Rollout safety is a system of constraints: probes, budgets, and staged exposure. The goal is not ‘zero downtime.’ The goal is controlled degradation and fast recovery when reality disagrees.

Kubblai doctrine: rollouts must be reversible, observable, and boring.

  • Define health signals you trust (and instrument them).
  • Bound blast radius with staged rollouts and traffic control.
  • Write stop-loss thresholds before you begin.

Probes as contracts

Probes are not checkboxes. They are contracts: what does it mean for a workload to be ready, and how fast should it fail? Bad probes turn deploys into latency incidents.

Readiness should represent serving ability. Liveness should represent irrecoverable deadlock, not transient slowness.

  • Avoid liveness probes that kill slow startups under load.
  • Keep readiness fast and meaningful; fail closed on dependency loss only when justified.
  • Instrument probe failures and correlate with deploys.

Surge math and capacity reality

MaxSurge and MaxUnavailable are capacity decisions. If you surge without headroom, you create Pending storms. If you allow too much unavailability, you violate SLOs.
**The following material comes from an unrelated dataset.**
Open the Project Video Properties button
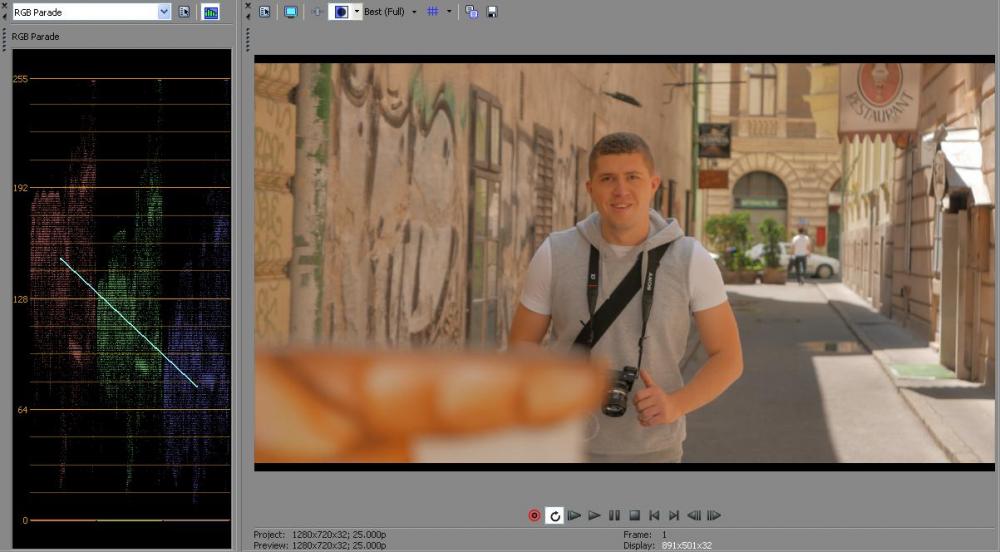 pos(265,12)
Surge math must consider cluster fragmentation and node pool constraints.

  • Validate headroom before large rollouts; use canary pools where needed.
  • Prefer small canaries with tight verification windows.
  • Avoid global rollouts during control-plane stress or upgrade windows.
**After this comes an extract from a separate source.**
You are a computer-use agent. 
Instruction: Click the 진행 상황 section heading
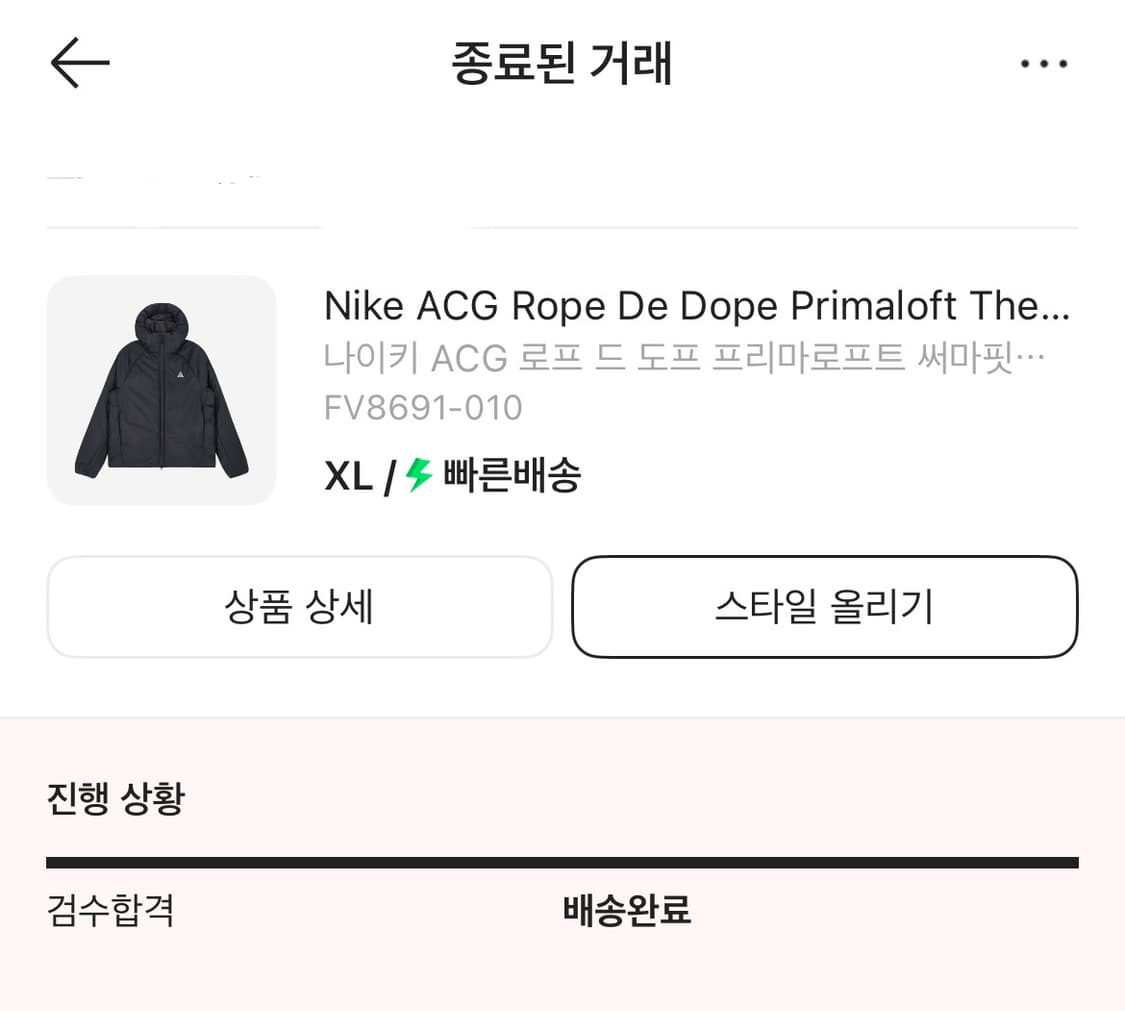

Traffic shaping and progressive delivery

If you serve traffic, you need traffic control: weighted routing, request mirroring, and staged exposure. Without it, deploys are binary events with binary failure.

Progressive delivery tools help, but doctrine matters more than tooling.

  • Start with a small percentage; validate error rates and latency, not only readiness.
  • Use automatic rollback tied to SLO burn where possible.
  • Treat dependency changes (DB migrations) as separate, gated steps.

Stop-loss thresholds

A stop-loss threshold is a decision you make while calm: if error rate exceeds X or latency exceeds Y, you roll back or freeze. It prevents panic-driven improvisation.

Kubblai doctrine: if you cannot define stop-loss thresholds, you are not ready to ship the change.

  • Define thresholds per critical endpoint; use error budget burn rates.
  • Automate rollback where reliable; otherwise codify operator procedure.
  • Record the decision; feed it into future rollout playbooks.